● **AANGELEVERD FRAGMENT**:
----------------------------------------
Verzelfstandiging in het onderwijs I

In dit advies gaat de raad na hoe het beste kan worden ingegaan op initiatieven van ouders die een bepaald onderwijsaanbod willen realiseren, dat (nog) niet bestaat binnen het schoolbestuur waaronder de school van hun kinderen valt. De raad bepleit een zorgvuldige procedure, waarbij pas in laatste instantie externe verzelfstandiging (afsplitsing) aan de orde kan komen. 

n de eerste plaats is het van belang de situatie te voorkomen waarin onvrede ontstaat, die kan leiden tot een wens naar zelfstandigheid. Schoolbesturen kunnen preventief beleid voeren dat gericht is op het onderkennen van wijzigingen in de wensen van (aankomende) ouders. De wetgever zou in de visie van de raad moeten nadenken over een regeling van een variëteitsbeleid: een periodieke toets (één keer in de vier jaar) waarbij het bevoegd gezag nagaat of het aanbod van de scholen voldoet aan de duurzame wens van ouders in een bepaald gebied.
----------------------------------------
● **UITTREKSEL VAN RIJEN**:

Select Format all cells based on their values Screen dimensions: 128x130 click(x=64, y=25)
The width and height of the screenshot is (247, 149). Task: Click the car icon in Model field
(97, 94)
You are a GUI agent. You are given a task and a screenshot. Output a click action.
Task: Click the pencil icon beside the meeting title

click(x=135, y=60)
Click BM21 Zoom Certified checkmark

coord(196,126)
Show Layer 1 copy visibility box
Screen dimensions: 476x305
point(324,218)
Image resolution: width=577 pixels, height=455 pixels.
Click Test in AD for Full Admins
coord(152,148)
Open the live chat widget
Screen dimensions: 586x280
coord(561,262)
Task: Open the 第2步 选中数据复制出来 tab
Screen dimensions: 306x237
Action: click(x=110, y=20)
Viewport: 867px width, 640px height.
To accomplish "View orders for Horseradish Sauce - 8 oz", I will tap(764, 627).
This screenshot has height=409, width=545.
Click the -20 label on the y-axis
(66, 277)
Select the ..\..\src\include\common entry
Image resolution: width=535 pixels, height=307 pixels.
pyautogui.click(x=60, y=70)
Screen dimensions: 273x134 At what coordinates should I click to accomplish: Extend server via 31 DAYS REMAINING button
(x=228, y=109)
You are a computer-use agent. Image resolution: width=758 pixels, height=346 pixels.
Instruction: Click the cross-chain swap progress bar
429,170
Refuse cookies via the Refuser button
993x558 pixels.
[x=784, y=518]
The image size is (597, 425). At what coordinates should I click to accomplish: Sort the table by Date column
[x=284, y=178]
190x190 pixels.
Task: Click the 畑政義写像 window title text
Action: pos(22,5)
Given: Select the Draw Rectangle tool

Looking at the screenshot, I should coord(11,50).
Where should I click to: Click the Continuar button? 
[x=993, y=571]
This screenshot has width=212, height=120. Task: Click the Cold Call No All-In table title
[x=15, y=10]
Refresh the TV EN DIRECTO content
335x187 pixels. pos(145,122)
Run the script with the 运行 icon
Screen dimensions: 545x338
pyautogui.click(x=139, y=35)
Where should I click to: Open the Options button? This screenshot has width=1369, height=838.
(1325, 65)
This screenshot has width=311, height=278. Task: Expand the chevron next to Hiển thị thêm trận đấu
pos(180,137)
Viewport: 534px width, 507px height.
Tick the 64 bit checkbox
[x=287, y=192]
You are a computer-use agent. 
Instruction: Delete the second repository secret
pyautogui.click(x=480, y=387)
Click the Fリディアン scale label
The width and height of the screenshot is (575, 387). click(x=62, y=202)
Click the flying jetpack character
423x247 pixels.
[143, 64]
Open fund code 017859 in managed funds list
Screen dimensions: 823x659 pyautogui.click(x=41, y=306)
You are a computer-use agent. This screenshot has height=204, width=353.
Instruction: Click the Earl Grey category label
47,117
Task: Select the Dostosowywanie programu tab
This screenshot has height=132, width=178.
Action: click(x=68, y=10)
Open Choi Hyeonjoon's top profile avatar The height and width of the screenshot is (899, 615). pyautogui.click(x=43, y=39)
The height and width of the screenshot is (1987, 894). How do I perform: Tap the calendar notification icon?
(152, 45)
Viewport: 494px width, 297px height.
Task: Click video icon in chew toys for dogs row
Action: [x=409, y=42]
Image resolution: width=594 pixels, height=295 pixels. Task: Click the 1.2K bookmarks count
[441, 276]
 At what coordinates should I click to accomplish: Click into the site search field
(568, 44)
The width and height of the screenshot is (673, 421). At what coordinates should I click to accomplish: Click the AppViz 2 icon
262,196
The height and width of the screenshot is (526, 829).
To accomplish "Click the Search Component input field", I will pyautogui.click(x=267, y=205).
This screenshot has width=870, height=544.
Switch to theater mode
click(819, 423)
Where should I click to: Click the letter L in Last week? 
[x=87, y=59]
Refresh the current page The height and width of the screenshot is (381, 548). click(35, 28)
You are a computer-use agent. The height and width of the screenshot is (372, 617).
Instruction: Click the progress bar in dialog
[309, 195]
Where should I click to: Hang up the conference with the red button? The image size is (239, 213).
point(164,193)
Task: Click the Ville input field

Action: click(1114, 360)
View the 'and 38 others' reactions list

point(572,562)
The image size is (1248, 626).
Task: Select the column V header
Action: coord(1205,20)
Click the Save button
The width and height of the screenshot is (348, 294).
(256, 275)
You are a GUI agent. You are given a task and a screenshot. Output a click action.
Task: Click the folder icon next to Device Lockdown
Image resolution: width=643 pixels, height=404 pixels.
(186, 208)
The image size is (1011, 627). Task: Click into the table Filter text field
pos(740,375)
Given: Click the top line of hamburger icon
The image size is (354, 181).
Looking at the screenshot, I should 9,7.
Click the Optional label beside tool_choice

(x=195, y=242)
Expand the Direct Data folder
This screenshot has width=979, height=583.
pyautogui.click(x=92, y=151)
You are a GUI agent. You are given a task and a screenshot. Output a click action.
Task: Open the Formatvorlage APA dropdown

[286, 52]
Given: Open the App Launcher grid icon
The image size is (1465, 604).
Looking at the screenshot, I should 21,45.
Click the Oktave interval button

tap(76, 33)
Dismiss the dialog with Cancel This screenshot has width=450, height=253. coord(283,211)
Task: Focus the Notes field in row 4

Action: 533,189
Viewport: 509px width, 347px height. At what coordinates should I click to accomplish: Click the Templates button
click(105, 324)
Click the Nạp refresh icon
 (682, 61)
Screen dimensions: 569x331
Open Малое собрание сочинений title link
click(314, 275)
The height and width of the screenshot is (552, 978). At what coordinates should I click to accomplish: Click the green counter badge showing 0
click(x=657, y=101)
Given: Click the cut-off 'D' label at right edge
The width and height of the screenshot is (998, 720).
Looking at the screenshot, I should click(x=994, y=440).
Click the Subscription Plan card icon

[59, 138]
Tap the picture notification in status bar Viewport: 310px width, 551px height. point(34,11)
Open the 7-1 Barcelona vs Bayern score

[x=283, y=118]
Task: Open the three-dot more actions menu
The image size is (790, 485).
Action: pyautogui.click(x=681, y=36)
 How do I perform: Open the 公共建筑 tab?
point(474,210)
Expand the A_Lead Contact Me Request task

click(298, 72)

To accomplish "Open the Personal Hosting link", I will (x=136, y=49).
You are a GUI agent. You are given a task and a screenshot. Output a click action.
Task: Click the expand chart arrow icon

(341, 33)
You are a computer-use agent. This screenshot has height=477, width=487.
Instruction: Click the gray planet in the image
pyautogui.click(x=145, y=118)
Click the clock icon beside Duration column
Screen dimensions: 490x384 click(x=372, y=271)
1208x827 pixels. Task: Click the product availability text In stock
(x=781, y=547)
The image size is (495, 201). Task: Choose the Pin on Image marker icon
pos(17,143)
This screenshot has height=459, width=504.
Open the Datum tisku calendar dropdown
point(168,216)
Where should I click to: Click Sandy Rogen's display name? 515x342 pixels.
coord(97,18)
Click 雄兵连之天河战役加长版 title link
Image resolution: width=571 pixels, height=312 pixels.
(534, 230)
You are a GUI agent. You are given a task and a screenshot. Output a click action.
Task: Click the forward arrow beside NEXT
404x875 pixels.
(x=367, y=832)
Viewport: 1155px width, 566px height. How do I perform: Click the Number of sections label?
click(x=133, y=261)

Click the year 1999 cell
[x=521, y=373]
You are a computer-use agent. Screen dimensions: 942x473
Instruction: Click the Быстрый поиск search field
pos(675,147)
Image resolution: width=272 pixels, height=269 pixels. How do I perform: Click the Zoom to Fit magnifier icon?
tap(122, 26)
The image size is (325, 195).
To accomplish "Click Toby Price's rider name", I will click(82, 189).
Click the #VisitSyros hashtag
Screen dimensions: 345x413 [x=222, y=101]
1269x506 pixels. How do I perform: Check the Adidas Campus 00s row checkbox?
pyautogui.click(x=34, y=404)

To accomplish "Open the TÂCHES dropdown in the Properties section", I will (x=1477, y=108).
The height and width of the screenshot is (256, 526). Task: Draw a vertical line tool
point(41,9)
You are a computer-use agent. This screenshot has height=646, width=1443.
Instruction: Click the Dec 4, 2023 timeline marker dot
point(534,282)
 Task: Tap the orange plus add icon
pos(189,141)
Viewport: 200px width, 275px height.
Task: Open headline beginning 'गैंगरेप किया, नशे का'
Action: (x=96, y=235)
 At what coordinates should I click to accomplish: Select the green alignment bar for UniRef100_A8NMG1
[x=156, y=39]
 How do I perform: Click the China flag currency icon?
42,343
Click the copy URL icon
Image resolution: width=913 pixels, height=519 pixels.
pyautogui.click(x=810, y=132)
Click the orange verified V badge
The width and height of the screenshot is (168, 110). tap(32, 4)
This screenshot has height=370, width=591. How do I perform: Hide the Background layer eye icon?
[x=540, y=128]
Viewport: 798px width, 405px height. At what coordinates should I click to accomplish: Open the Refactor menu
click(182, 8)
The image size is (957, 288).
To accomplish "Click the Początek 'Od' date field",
----------------------------------------
● **WAT TE DOEN**:
Schrijf uit het fragment over verzelfstandiging in het onderwijs letterlijk over van "Verzelfstandiging in het" tot en met "orde kan komen.".

● **ANTWOORD**:
Verzelfstandiging in het onderwijs I

In dit advies gaat de raad na hoe het beste kan worden ingegaan op initiatieven van ouders die een bepaald onderwijsaanbod willen realiseren, dat (nog) niet bestaat binnen het schoolbestuur waaronder de school van hun kinderen valt. De raad bepleit een zorgvuldige procedure, waarbij pas in laatste instantie externe verzelfstandiging (afsplitsing) aan de orde kan komen.